== Set problem 1 ==
Summarize the Python assignment excerpt in two sentences.

== Excerpt provided ==
"""
## 4.1 Back to basics

### Assignment

`bar = foo` assigns the value of `foo` to `bar`, and importantly `bar` is a **copy** of `foo`

In [1]:
foo = 'Monty'
bar = foo
foo = 'Python'
bar

'Monty'

Assignments always copies the value of an expression, but a value is not always what you might expect it to be. The value of a list is actually a **reference** to the object. Now `bar = foo` assigns the reference of `foo` to `bar`.

In [4]:
foo = ['Monty', 'Python']
bar = foo
foo[1] = 'Bodkin'
bar

['Monty', 'Bodkin']

In [5]:
empty = []
nested = [empty, empty, empty]
nested

[[], [], []]

In [6]:
nested[1].append('Python')
nested

[['Python'], ['Python'], ['Python']]

In [12]:
nested = [[]] * 3
nested

[[], [], []]

In [13]:
nested[1].append('Python')
"""
== Set problem 2 ==
Output, as a numbered list with blank lines omitted, the part of the records that opens with the line containing "Select the character 泉 before 叮咚" and closes with the line containing "point(163,448)".

== Supplied information ==
"""
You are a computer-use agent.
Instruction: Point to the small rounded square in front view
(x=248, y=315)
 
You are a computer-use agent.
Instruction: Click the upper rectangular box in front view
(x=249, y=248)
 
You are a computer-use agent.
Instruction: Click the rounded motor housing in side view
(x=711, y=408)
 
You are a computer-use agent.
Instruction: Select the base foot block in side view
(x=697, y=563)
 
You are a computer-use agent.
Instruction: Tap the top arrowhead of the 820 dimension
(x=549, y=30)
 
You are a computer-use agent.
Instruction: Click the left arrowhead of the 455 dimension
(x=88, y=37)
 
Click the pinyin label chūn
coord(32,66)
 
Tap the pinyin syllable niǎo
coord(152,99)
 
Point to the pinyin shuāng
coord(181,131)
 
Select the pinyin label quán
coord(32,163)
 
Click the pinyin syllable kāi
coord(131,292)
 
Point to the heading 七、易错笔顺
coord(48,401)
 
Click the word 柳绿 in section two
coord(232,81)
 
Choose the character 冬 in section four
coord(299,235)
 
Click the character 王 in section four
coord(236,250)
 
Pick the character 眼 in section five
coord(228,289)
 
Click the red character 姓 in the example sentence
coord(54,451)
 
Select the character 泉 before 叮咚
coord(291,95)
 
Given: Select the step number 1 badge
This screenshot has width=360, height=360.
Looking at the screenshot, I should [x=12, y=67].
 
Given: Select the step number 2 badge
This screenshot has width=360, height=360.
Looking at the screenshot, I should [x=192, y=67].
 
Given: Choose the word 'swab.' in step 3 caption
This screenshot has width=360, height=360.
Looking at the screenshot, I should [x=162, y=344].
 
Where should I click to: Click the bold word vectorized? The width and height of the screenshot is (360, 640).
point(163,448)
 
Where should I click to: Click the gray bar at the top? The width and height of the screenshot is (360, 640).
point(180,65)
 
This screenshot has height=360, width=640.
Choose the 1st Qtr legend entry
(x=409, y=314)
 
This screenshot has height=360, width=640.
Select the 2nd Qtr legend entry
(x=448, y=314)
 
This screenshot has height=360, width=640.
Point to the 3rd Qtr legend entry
"""
== Response 1 ==
In Python, the statement `bar = foo` assigns the value of `foo` to `bar`, so `bar` is a copy of `foo`. Assignment always copies the value of an expression, but the value of a list is actually a reference to the object, so for a list `bar = foo` assigns the reference of `foo` to `bar`.

== Response 2 ==
1. Select the character 泉 before 叮咚
2. coord(291,95)
3. Given: Select the step number 1 badge
4. This screenshot has width=360, height=360.
5. Looking at the screenshot, I should [x=12, y=67].
6. Given: Select the step number 2 badge
7. This screenshot has width=360, height=360.
8. Looking at the screenshot, I should [x=192, y=67].
9. Given: Choose the word 'swab.' in step 3 caption
10. This screenshot has width=360, height=360.
11. Looking at the screenshot, I should [x=162, y=344].
12. Where should I click to: Click the bold word vectorized? The width and height of the screenshot is (360, 640).
13. point(163,448)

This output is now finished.